Первый блок текстов составляет собственно краеведческая литература. В отсутствие общероссийского периодического издания по краеведению, проект которого вынашивался в 1990-е годы создателями Союза краеведов России, функцию компаса в море краеведческой литературы выполняют библиографические издания. Наиболее авторитетное из них выпускается Российской национальной библиотекой и имеет преимущественно историческую ориентацию[127]. Другим важным информационным источником выступает краеведческая периодика, выпускаемая региональными сообществами. Корпус этих изданий включает в себя журналы самого разного порядка, от малотиражных сборников до глянцевых изданий, таких как «Московский журнал», «Углече поле» и др.[128] Получить представление об актуальных проблемах краеведения, связанных с деятельностью градозащитных сообществ, позволяет знакомство с общероссийскими порталами соответствующей тематики («Archi.ru», «Архнадзор», «Хранители наследия», «Москва, которой нет», «Тверские своды» и т. д.). Наиболее развитые из этих проектов имеют свои издательские, туристические и просветительские программы, работают в социальных сетях[129]. О состоянии краеведения как университетской дисциплины можно судить по текстам пособий, выпускаемых региональными университетами[130], региональных энциклопедий[131], биобиблиографических справочников[132].
История развития краеведения отражает социальные и политические изменения, происходившие на протяжении последних полутора веков, и во многом определяет особенности современного краеведения как практики и области знания. Поэтому исследования, рассматривающие то, как появилось, развивалось и переопределялось краеведение, дают существенно больше, чем просто исторический материал.
Попытки реконструировать историю краеведения предпринимались еще в 1920-е годы[133], однако устойчивое развитие такого рода исследований началось после реабилитации краеведения в эпоху перестройки.
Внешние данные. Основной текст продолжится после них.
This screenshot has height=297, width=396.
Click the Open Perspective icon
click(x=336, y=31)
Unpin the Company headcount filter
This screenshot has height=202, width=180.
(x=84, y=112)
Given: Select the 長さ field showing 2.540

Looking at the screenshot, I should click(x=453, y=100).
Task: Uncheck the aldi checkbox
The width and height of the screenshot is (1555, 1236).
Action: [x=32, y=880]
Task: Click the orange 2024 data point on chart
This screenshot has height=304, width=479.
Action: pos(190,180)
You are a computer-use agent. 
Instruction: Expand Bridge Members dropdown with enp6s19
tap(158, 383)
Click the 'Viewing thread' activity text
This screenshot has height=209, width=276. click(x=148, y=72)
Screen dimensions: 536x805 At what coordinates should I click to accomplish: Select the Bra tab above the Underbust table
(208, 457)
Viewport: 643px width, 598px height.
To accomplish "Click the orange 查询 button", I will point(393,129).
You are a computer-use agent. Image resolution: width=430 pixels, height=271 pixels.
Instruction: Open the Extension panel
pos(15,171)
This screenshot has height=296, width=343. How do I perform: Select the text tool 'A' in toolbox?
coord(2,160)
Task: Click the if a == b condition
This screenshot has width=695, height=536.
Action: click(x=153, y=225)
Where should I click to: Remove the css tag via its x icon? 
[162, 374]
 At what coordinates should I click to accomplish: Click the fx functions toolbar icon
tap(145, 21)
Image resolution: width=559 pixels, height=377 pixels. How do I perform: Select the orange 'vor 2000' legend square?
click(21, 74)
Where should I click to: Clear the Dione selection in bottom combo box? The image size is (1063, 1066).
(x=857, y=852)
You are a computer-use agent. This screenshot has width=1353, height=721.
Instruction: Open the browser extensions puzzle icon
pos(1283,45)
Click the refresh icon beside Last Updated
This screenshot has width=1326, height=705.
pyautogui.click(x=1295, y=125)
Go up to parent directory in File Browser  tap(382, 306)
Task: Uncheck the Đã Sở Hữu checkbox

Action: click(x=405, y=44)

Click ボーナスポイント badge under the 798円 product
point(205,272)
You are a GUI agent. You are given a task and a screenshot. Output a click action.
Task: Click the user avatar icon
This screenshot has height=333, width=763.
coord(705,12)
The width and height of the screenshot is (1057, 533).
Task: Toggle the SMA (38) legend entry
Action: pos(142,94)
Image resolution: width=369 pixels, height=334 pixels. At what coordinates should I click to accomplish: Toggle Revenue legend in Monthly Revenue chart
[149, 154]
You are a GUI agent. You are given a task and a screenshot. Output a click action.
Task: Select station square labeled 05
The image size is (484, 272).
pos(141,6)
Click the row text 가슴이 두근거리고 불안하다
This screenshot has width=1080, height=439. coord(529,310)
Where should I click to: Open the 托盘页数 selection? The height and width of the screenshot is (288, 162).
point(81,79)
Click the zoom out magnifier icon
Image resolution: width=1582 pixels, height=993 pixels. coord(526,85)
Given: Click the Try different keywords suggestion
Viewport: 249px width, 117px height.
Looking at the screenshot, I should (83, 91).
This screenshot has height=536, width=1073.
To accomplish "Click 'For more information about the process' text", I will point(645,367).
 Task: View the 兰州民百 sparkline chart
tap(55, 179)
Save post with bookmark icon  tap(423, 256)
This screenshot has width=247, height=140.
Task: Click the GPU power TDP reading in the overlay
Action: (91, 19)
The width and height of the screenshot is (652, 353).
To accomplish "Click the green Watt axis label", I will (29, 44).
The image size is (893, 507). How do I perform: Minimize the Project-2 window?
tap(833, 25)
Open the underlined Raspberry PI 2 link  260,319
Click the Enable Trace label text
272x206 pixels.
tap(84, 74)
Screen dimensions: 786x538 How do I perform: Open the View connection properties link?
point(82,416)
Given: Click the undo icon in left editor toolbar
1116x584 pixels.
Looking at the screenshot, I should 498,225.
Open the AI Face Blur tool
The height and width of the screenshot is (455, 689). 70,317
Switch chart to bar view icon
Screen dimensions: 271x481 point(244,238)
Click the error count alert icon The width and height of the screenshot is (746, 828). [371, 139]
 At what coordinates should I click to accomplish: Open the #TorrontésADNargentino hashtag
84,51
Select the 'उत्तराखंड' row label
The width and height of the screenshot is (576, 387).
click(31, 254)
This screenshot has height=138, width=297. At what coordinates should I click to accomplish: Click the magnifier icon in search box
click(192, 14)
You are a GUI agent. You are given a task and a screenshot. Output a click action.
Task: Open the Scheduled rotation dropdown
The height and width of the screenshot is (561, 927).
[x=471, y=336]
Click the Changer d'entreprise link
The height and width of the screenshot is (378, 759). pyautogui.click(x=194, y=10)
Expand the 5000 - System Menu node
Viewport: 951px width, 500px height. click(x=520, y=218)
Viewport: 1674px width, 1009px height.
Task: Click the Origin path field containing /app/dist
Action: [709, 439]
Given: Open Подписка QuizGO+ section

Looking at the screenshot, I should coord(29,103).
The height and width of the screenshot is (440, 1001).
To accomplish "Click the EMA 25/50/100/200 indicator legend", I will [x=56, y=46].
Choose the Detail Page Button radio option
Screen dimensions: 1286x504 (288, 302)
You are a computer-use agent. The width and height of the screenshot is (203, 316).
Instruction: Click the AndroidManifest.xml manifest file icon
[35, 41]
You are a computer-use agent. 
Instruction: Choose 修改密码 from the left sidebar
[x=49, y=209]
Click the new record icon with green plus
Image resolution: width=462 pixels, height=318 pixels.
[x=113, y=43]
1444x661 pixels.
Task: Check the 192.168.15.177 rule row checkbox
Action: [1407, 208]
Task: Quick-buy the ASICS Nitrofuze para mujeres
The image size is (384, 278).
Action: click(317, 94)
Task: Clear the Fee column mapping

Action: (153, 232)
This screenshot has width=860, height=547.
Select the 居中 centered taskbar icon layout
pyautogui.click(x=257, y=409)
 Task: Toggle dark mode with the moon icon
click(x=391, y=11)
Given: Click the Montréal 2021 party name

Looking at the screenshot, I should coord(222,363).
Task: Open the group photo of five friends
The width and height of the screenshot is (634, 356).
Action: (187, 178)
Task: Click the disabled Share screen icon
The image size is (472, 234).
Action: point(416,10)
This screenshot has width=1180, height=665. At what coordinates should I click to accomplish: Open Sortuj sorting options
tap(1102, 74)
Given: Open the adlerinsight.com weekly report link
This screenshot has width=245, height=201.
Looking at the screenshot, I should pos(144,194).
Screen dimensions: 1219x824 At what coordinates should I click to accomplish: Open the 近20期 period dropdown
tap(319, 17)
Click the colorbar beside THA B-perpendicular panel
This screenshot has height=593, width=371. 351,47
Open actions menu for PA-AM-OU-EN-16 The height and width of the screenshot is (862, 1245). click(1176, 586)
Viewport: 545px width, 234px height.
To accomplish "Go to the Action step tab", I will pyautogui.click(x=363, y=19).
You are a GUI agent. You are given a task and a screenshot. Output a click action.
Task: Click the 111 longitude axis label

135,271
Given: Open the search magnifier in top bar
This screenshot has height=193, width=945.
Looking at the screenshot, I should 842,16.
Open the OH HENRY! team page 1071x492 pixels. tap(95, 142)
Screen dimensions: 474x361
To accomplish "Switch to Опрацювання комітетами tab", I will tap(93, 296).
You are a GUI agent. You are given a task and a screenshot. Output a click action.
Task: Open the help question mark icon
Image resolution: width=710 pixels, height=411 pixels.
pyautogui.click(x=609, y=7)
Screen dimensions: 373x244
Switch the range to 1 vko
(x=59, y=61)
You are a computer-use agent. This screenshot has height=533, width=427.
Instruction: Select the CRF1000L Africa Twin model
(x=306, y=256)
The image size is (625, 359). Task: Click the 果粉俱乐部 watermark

Важное место занимают работы Сигурда Шмидта и участников организованного им в Историко-архивном институте кружка[134]. Сегодня это направление развивается преимущественно благодаря региональным историкам науки, изучающим развитие местных научных сообществ (от статистических комитетов до собственно краеведческих сообществ), возникновение и работу музеев, появление краеведения в учебных планах и создание соответствующих пособий, роль местной прессы в формировании краеведческого знания в конце XIX – начале XX века[135], а также в 1920-е годы, которые с легкой руки Шмидта получили название «золотого века краеведения».